Kuscu F., Menemenlioglu D., Ozturk D. B. , Korukluoglu G., Uyar Y.

MIKROBIYOLOJI BULTENI, vol.48, no.1, pp.168-173, 2014 (SCI-Expanded) identifier identifier identifier

  • Publication Type: Article / Article
  • Volume: 48 Issue: 1
  • Publication Date: 2014
  • Journal Indexes: Science Citation Index Expanded (SCI-EXPANDED), Scopus, TR DİZİN (ULAKBİM)
  • Page Numbers: pp.168-173
  • Istanbul University Affiliated: Yes


Sandfly fever is an infectious disease transmitted to people through sandfly bites. It usually takes three days and causes chills, high fever, headache, nausea-vomiting and myalgia. The causative agent, namely sandfly fever virus (SFV), is a member of the Bunyaviridae family, Phlebovirus genus. Toscana virus (TOSV) is a serotype of SFV, as so Sicilian and Naples viruses. Seroprevalence studies have demonstrated that SFV infections which have mild symptoms or asymptomatic, can be overcome. Studies concerning TOSV infections in Turkey are limited to a small number of regional seroprevalence surveys, blood-donor screening studies and detection of viral RNA in previously collected cerebrospinal fluid samples of suspected meningoentephalitis patients in whom no causative agents were identified. In this report from Turkey, the first acute case of TOSV infection diagnosed in a patient with HIV seropositivity, was presented.
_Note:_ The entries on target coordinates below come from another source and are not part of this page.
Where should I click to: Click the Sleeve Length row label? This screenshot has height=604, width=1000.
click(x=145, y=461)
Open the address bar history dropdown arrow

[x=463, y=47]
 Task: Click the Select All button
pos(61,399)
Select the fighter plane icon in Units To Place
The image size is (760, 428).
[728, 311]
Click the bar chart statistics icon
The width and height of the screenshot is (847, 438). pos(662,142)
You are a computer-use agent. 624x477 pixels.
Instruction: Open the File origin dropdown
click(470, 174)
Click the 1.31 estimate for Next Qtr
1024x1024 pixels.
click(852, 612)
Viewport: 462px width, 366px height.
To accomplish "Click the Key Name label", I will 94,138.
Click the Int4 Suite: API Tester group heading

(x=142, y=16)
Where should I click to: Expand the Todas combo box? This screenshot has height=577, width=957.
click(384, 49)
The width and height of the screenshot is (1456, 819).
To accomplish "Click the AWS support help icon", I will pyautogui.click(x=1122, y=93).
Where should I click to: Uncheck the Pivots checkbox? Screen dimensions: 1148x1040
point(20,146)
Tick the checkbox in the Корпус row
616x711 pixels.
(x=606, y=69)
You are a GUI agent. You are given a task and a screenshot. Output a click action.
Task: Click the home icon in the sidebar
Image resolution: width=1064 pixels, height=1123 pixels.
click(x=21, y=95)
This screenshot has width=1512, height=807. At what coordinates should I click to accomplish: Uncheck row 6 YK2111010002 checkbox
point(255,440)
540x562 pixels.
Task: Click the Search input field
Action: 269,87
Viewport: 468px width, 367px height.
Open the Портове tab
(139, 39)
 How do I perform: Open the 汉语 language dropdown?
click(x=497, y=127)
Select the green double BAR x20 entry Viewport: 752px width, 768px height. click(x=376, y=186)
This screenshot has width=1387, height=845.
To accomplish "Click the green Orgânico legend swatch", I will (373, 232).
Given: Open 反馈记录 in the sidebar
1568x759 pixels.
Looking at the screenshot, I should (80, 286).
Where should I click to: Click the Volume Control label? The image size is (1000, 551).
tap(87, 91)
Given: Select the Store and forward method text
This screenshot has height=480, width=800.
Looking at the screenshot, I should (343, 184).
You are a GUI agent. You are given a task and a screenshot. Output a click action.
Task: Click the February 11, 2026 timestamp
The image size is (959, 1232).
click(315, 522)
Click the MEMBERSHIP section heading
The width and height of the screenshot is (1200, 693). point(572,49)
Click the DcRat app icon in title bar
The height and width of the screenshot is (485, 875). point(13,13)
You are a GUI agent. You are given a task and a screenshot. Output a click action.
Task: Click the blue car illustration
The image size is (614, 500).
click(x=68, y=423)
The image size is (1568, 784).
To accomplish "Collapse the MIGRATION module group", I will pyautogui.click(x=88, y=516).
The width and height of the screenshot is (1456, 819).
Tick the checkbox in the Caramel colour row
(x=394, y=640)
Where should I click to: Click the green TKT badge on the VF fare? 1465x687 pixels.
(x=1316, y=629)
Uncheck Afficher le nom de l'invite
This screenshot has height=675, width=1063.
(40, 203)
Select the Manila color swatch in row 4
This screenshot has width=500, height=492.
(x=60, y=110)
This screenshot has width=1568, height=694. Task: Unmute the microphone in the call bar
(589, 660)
A 42-year-old male patient was admitted to Numune Research and Training Hospital Adana, Turkey with high fever, headache and malaise. The patient who lived in an area near to a forest in Istanbul, had no contact history with ticks, mosquitoes and other animals. He stated that he had had the symptoms before arriving to Adana. The patient was hospitalized due to leucopenia, anemia, and thrombocytopenia accompanying high fever. Serum samples were sent to National Arbovirus and Viral Zoonotic Diseases Unit of the Turkish Public Health Institute, for the detection of Crimean-Congo haemorrhagic fever (CCHF) virus and SFV. Western Blot test was run to confirm the presence of anti-HIV antibodies detected twice with ELISA. In the following days, the patient's fever and symptoms decreased, and thrombocyte levels increased. Although CCHF virus PCR and ELISA IgM tests as well as SFV IgM and IgG immunofluorescence antibody (IFA) tests were negative, real time reverse transcriptase PCR test yielded a positive result for TOSV. SFV IgG antibodies against Toscana and Naples viruses were found to be positive in the serum sample collected at the end of a three-week follow-up. Even though TOSV infection is usually known to have an asymptomatic clinical course, it may rarely lead to serious manifestations like meningoencephalitis. In our country where SFV is endemic, TOSV should be considered in the differential diagnosis of patients presenting with high fever and meningoencephalitis symptoms.